__TEXT EXTRACT__.
◆ ◆ ◆ ◆

Economy

What the hawks didn’t get at Jackson Hole

JACKSON HOLE is an unlikely place to look for rebels. Titans of global monetary policy sent out a largely unchallenged message from the Federal Reserve’s summer retreat in Wyoming: Inflation is way too high and must be crushed, almost regardless of the cost to growth. Amid this festival of hawkishness, there were some nuanced and important voices from Asia that risk getting lost in all the hard talk.

Fed Chair Jerome Powell dominated the show, warning that interest rates are heading higher for longer. European Central Bank (ECB) officials sounded similarly resolute. Where there was shading, it tended to come from places like Japan, New Zealand, and South Korea. Not refutation, but mostly refinements. Still, they stood out and are significant given all the chest-thumping and aversion to any intimation of weakness.

◆ ◆ ◆ ◆

__MATERIAL PROVIDED__.
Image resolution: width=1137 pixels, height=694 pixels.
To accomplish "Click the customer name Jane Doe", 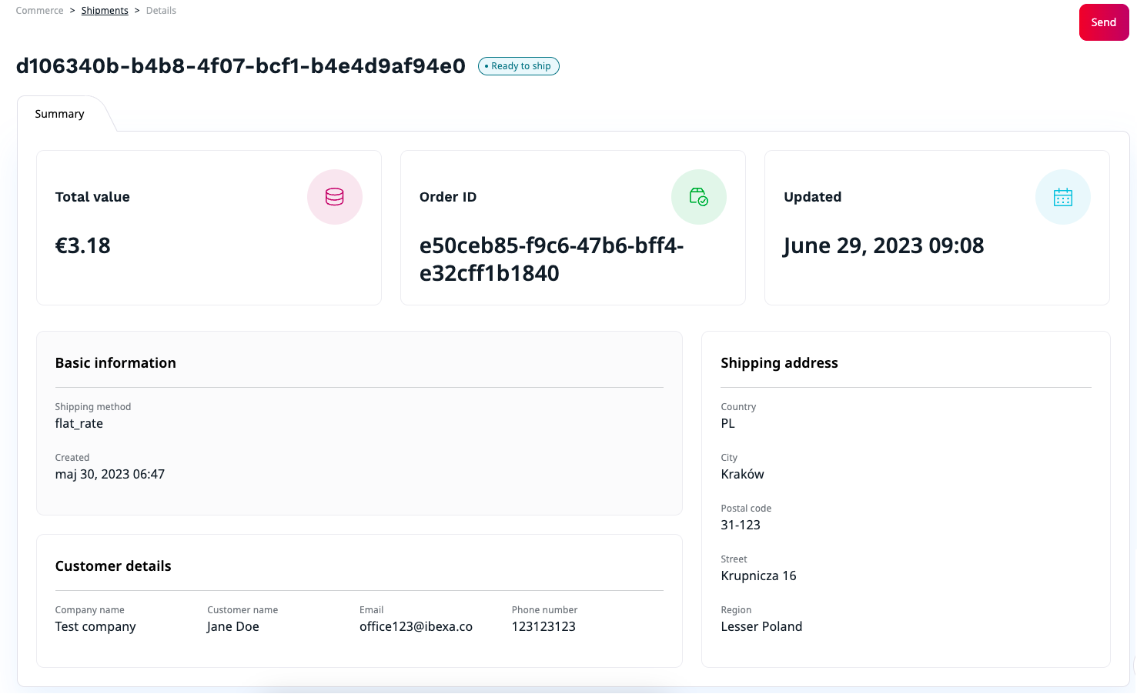I will [232, 627].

◆ ◆ ◆ ◆

__PROBLEMS TO WORK ON__.
**A)** Summarize the Jackson Hole article above in two sentences.
**B)** Continue the Jackson Hole article from its final sentence.

__EXERCISE RESULTS__.
**A)** At the Federal Reserve's summer retreat in Wyoming, Fed Chair Jerome Powell and European Central Bank officials sent a largely unchallenged message that inflation is way too high and must be crushed, with interest rates heading higher for longer. Amid this hawkishness, voices from places like Japan, New Zealand, and South Korea offered refinements rather than refutation, which stood out given all the chest-thumping.

**B)**
Bank of Japan (BOJ) Governor Haruhiko Kuroda certainly expressed resolve, but of a very different nature to his Group of Seven counterparts. Inflation has exceeded the Bank of Japan’s 2% target for a few months, but Kuroda isn’t particularly impressed and ultra-loose policy still rules. “We have no choice other than continued easing until wages and prices rise in a stable and sustainable manner,” Kuroda said at one panel.

That’s in line with Kuroda’s comments after recent BOJ rate decisions — in itself noteworthy. When visiting the US in April, he struck a different stance. In a speech at Columbia University, Kuroda appeared to abandon the bank’s forward guidance that policy will be further eased if necessary. He said that the economy wasn’t vulnerable enough to warrant such a step. Whatever his intent then, there’s little ambiguity about his position now. Any tightening may have to wait until after his second term concludes next year.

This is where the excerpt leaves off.